Martin appeared not to notice. “There is no beauty left in this hellhole now. Hate destroyed it. All of it,” he replied.
            “Well,” the second man replied, “beauty can be a rather strange thing. Sara…”
            “Are you finished?” Martin interjected. “Spare me your nonsensical nostalgia. Sara is going to die, you know.”
            “We’re all going to die,” the other man said. “The only question is when and how.”
            Martin sighed and shook his head.
            “Is that all?” the second man asked again.
            Martin hesitated a moment, then nodded.
The short man began walking away. Just as he began to hope that he was in the clear, however, Martin Adkins shouted after him.

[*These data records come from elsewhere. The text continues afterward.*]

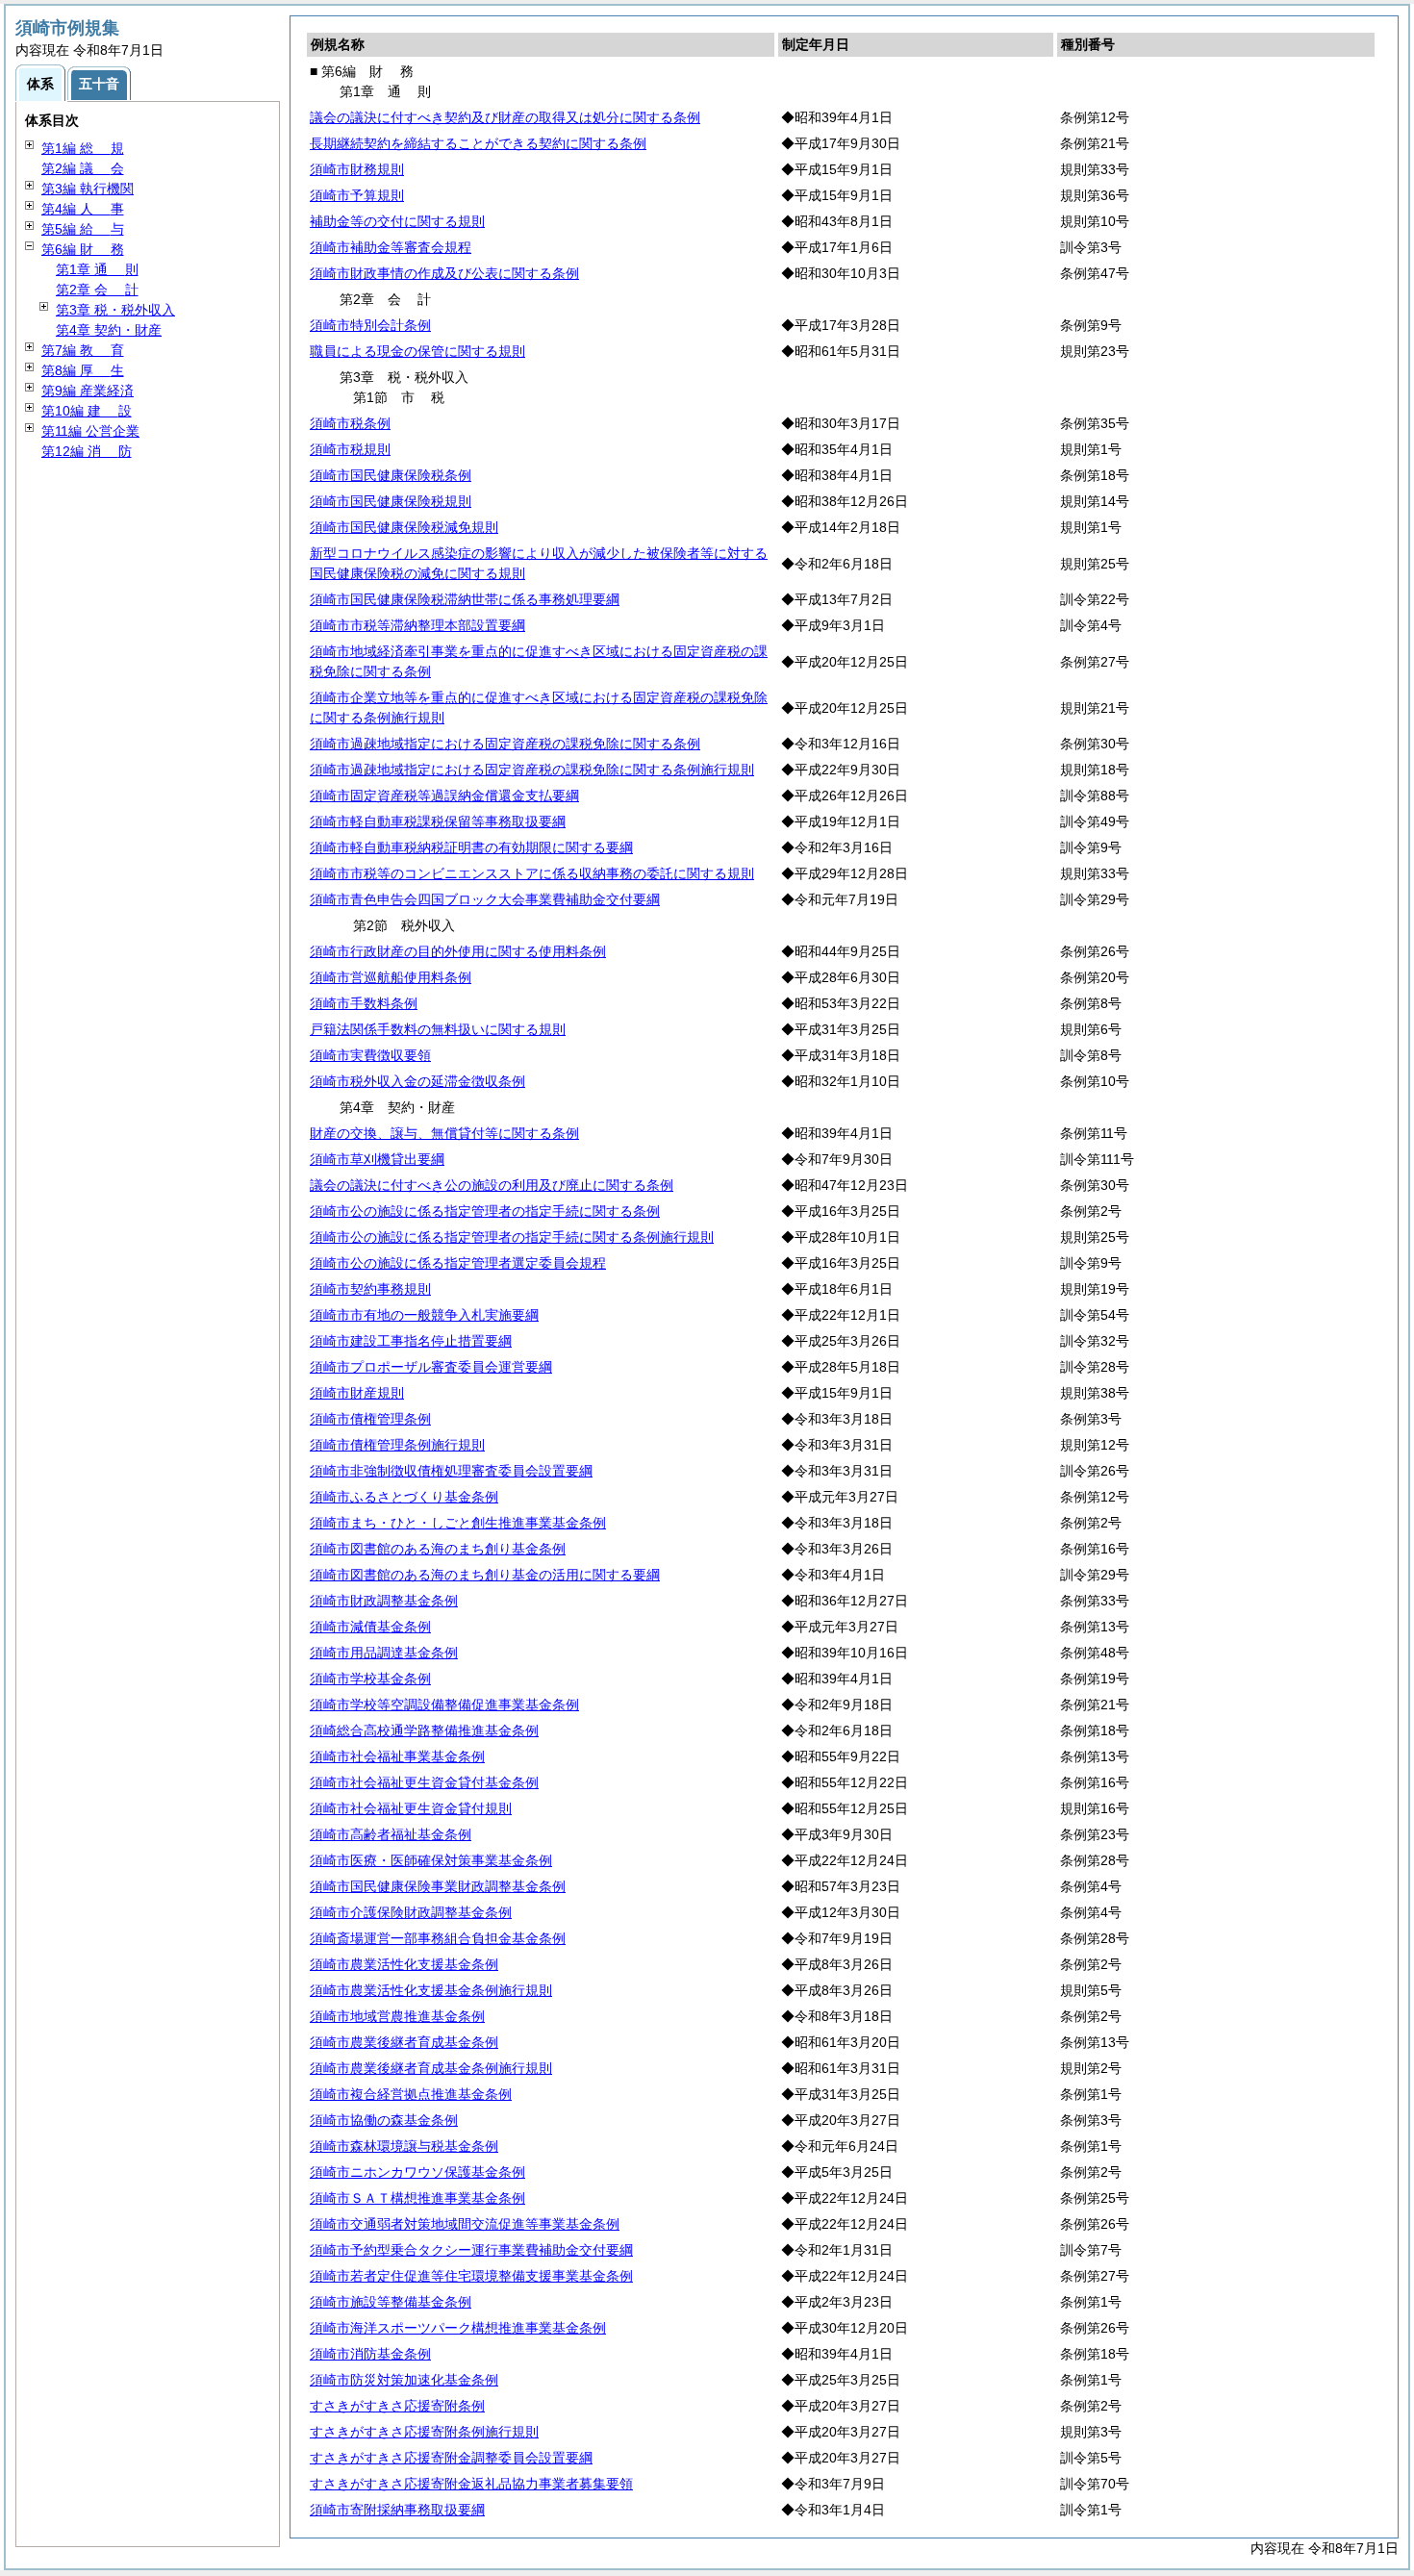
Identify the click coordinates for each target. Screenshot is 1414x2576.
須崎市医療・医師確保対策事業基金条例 (431, 1860)
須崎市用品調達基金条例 (384, 1652)
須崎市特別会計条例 (370, 325)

            “Zack, wait,” he said. “There’s just one more thing. You and I both know that there is one person who knows what we’re up to, and he will do all that he can to try and stop us. But he is the one who is going to be stopped. And you are going to have to be the one to do it, Zack.”
            “I was afraid you were going to say that,” Zack responded, unable to mask his fear and anger. 
            “Let him try to stop us. He will come here first. And when he does, we will be ready for him. And by we, I mean you,” Martin said. “I’m going to stand here and watch you do it.”
            “Whatever you say, my friend.” The last word was dripping with sarcasm. Zack raised a hand in goodbye and disappeared back into the rocks.
            Martin continued to stare out at the dying reservoir as the wind blew his dark hair askew. He heard the drone of an Air Force jet above.
            There really was so much hatred in the world, he thought. Why was there so much goddamn hate? He remembered a time when this place had been beautiful. Now it was just another dull, sprawling conurbation, filled with freeways, strip malls, casinos, gangs, and corrupt politicians and businessmen. And this horrific reservoir. Adkins Reservoir.
It was not named after him. It also might have been up for a name change in the not-too-distant future, were it not for Martin’s plans.
            He watched several large chunks of the earthen dam break off and crumble to the dead, dry ground below. They burst into dust and were no more.
Beauty. There was no beauty to be found here, whatever his oldest and best friend said. Not anymore.
            Six days. Maybe seven.
            He honestly wouldn’t miss the place much.